POLITICA: El extremismo sigue en ascenso

Casi un año después de los atentados del 11 de septiembre en Nueva York y Washington, la repercusión mundial de aquellos ataques afecta en forma grave las relaciones entre Occidente y el Islam, y estimula el extremismo en ambas partes.

Los 19 hombres que secuestraron aviones de pasajeros para emplearlos como arma contra las Torres Gemelas, en Nueva York, y contra el Pentágono, en Washington, fueron musulmanes que invocaron su religión para justificar la violencia indiscriminada.

Ese hecho irrebatible ha perjudicado la imagen del Islam y de todos los musulmanes, que son unos 1.300 millones en el mundo.

Es probable que los historiadores señalen aquellos atentados como el tercer gran hito negativo en 30 años de relaciones entre occidentales y musulmanes.

El primero de esos hitos fue la guerra árabe-israelí de octubre de 1973, cuando Arabia Saudita encabezó un embargo de la venta de petróleo a los países que apoyaban a Israel, y en especial a Estados Unidos. Fue la primera vez que tradicionales aliados de Occidente en el mundo musulmán emplearon su riqueza petrolera como arma política.

Eso condujo a un aumento de los precios internacionales del petróleo, a propuestas de establecer un nuevo orden económico internacional y a la percepción mundial de la cuestión palestina como centro del conflicto de Medio Oriente.

----

Tareas ▸
a) Cita textualmente el pasaje del artículo sobre el extremismo que va desde "Es probable que" hasta "como arma política.".
b) Según el artículo sobre el extremismo, ¿qué país encabezó el embargo de la venta de petróleo durante la guerra árabe-israelí de octubre de 1973?
c) Prosigue la redacción del artículo sobre el extremismo a partir de su última oración.
Las entradas no guardan relación alguna con el artículo sobre el extremismo.

Entradas de un conjunto de datos:

----

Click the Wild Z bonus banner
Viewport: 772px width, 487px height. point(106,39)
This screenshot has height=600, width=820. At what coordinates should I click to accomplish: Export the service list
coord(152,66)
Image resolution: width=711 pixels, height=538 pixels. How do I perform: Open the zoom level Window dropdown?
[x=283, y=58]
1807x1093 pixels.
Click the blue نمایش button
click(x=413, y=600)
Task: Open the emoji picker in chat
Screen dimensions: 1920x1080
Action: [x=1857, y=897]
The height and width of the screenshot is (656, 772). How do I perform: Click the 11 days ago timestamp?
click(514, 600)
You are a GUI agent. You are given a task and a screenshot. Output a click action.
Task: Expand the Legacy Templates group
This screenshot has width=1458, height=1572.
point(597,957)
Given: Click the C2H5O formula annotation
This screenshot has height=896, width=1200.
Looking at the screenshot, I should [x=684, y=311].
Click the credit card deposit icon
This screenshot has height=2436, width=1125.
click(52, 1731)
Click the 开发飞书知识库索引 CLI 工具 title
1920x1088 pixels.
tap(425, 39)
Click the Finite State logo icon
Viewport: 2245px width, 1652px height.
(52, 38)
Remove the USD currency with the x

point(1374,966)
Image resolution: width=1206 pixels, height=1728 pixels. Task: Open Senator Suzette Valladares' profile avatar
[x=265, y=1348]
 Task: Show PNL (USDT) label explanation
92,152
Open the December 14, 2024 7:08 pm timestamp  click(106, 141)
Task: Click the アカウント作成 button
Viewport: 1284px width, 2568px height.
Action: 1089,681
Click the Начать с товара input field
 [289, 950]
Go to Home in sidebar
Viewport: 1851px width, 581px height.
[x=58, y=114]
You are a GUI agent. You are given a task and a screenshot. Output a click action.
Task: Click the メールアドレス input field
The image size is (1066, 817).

----

Respuestas por tarea ▸
a)
Es probable que los historiadores señalen aquellos atentados como el tercer gran hito negativo en 30 años de relaciones entre occidentales y musulmanes.

El primero de esos hitos fue la guerra árabe-israelí de octubre de 1973, cuando Arabia Saudita encabezó un embargo de la venta de petróleo a los países que apoyaban a Israel, y en especial a Estados Unidos. Fue la primera vez que tradicionales aliados de Occidente en el mundo musulmán emplearon su riqueza petrolera como arma política.

b) Arabia Saudita.

c)
El segundo hito fue la revolución islámica iraní, en febrero de 1979, que derrocó a una autocracia aliada de Washington. Fue la primera experiencia exitosa de invocación del Islam como vehículo para un cambio político radical hostil a Occidente.

Los términos ”radicalismo islámico” y ”fundamentalismo islámico” se hicieron frecuentes en el lenguaje político occidental, y ganó terreno la idea de asociar el fundamentalismo religioso musulmán con el extremismo y la violencia.

El hito del 11 de septiembre fue el tercero y el de mayor repercusión.

El proceso desencadenado en esa fecha de 2001 puede llevar al choque de civilizaciones previsto por el académico estadounidense Samuel Huntington antes de los atentados, o a la cooperación para erradicar el extremismo, entre occidentales que lo perciben como una amenaza y musulmanes que lo consideran una aberración.

El primer año de consecuencias de los atentados deja poco espacio al optimismo, por tres razones.

En primer lugar, ha aumentado el extremismo de ambos lados, y puede decirse que los autores de los atentados tuvieron éxito, si buscaban promover un enfrentamiento mundial entre Occidente y el Islam.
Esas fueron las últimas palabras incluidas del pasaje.